For journalism students this approach has particular advantages:

* It encourages the habit of writing;
* It provides a personal publication space over which they have journalistic control;
* It provides an immediate portfolio of work for future job hunting;
* It provides a single space which links the practice based elements of the course and the theory based units

One of the particular advantages of an ongoing course blog, as opposed to a time specific subject blog, is that it takes better advantage of the blog form – a form of research and publication that is episodic, cumulative and open-ended. But it can also provide a place to house certain projects and more “finished” pieces of work. Thus it offers unique opportunities that are not usually provided by traditional forms of essay writing and other assessed work.
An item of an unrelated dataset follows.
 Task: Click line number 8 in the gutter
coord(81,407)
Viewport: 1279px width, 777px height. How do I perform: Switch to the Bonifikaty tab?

If conceived in this way, as a personal course archive, then other differences with traditional CMS tools such as threaded discussions also come into focus. The discussion that occurs on a class discussion board has no permanent archival value, it is by nature ephemeral and is perhaps valued by students as such. However if they conceive of their posts as part of a permanent archive which interacts with the permanent archive of other students perhaps this will lead to their valuing the discussion in new and different ways. What the effect of this might be, of course, is unknown but it seems reasonable to hypothesise that this may well lead to a greater sense of ownership and involvement in the generation of ideas.

There are a whole range of interface issues that would need to be worked out – how permanent individual blogs might be linked in to aggregating class front pages for example – but I am sure there are nifty technical solutions.

The WHAT of blogging

I’ve been thinking about another of Tanja’s comments over the last few days. Commenting on one of my posts about a blog research study, she notes:

In the study it seemed that WHAT the students might be learning through the blogging experience was not clear.

Even you, Marcus (in your very first post) outlined WHAT you saw the purpose of this blog was: you set a particular agenda for using this blog in a particular way.

Does a blog have to have a WHAT?

I think the answer is probably yes and no.

I’ve already referred to Steven Krause’s article “When Blogging Goes Bad: A Cautionary Tale About Blogs, Email Lists, Discussion, and Interaction” which is a fascinating practice analysis of his course blogging experience. In noting some of the reasons why his use of collaborative blogging in a a writing class did not work as well as he intended, one of the reasons he offers is his own lack of clarity in setting up the task:

This assignment did not have any specific requirements in terms of the number of postings, the subject of the postings, or just about anything else. While we set up subject groups on the first day of class, this was a quick and somewhat haphazard exercise, and I tried to make it clear that students were more than welcome to drift away from this initial focus….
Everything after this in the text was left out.